**Quoted passage**

—————

CHABOT SPACE AND SCIENCE CENTER State-of-the-art facility unifying science education activities around astronomy. Enjoy interactive exhibits, hands-on activities, indoor stargazing, outdoor telescope viewing and films. 

ASK JEEVES PLANETARIUM -- Ongoing. The planetarium features one of the most advanced star projectors in the world. A daily planetarium show is included with general admission. Call for current show schedule.  

"Astronaut," ongoing. What does it take to be part of the exploration of space? Experience a rocket launch from inside the body of an astronaut. Explore the amazing worlds of inner and outer space, from floating around the International Space Station to maneuvering through microscopic regions of the human body. Narrated by Ewan McGregor. 25 min. 

"Space NOW!", ongoing. Each week, this real-time ride through constellations, stars, and planets will reflect current happenings in our sky. Space NOW! will also tie in activities going on throughout the center. This is Chabot's first daytime guided tour of the universe.

—————

**Recorded data**
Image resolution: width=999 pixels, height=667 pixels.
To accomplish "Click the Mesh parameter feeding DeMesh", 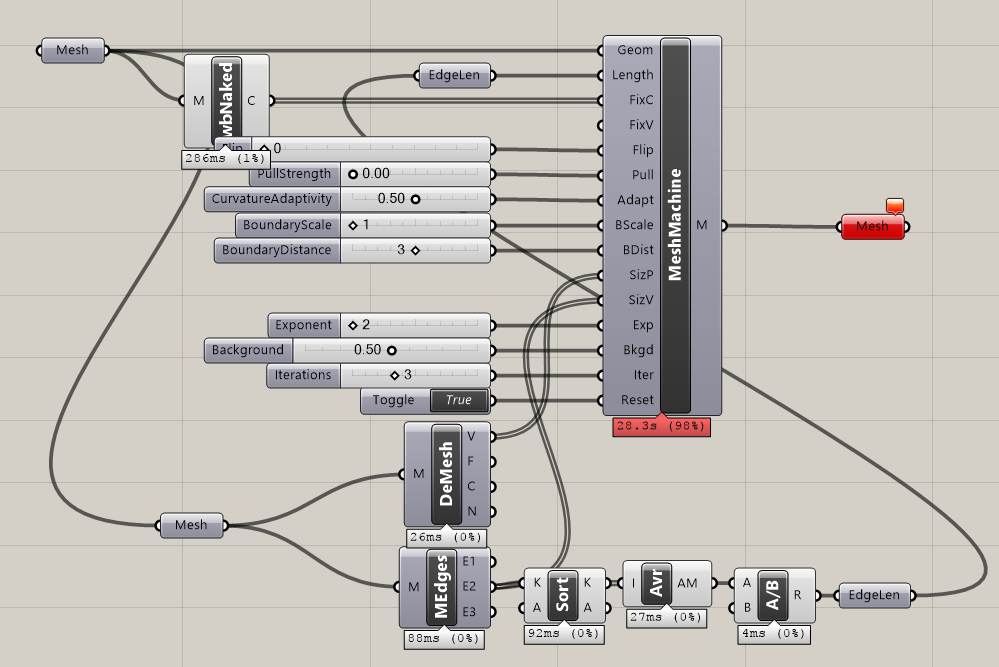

—————

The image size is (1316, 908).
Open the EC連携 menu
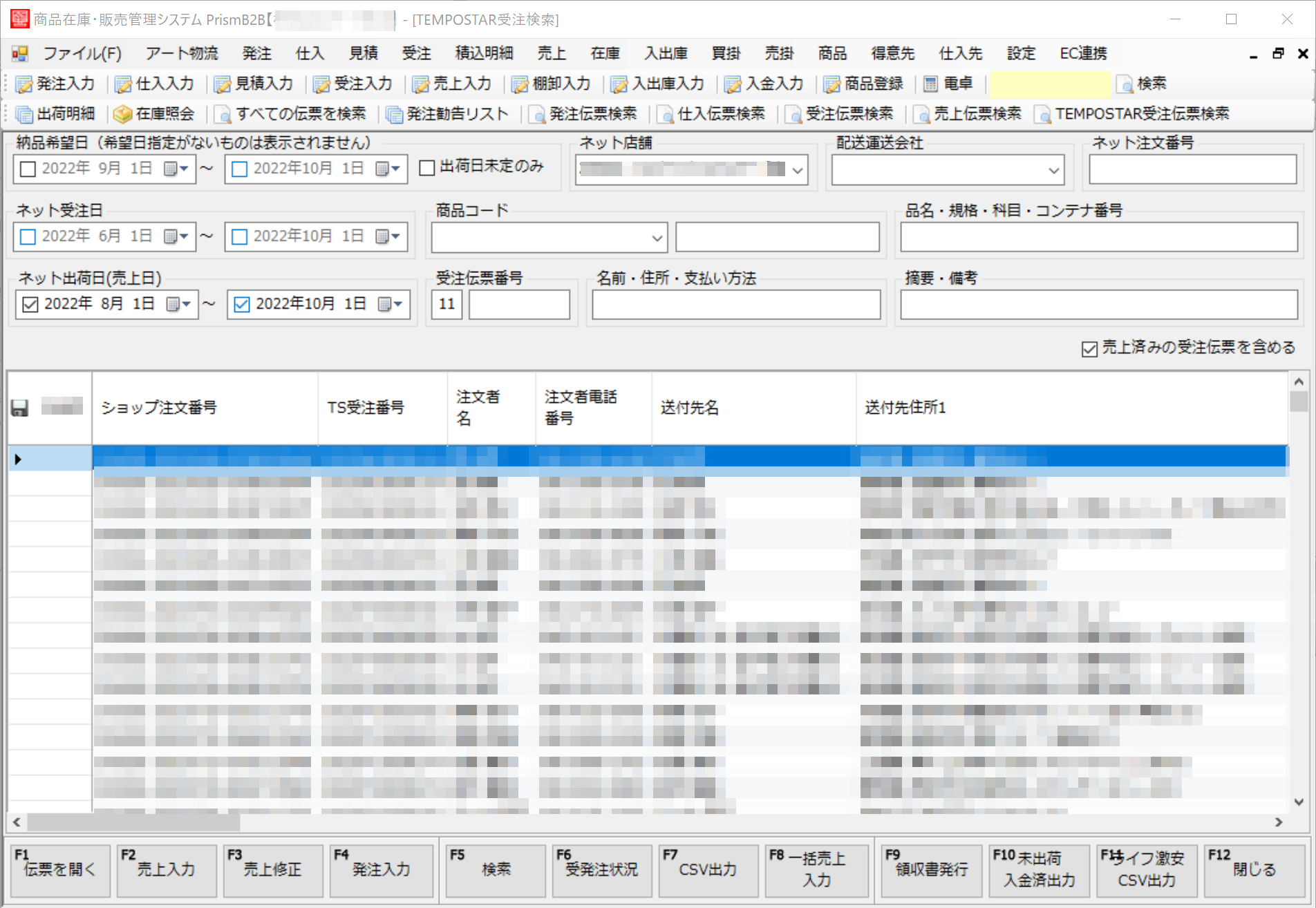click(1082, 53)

—————

**Your assignment**
In the science center listing, who narrates "Astronaut"?

**Task response**
Ewan McGregor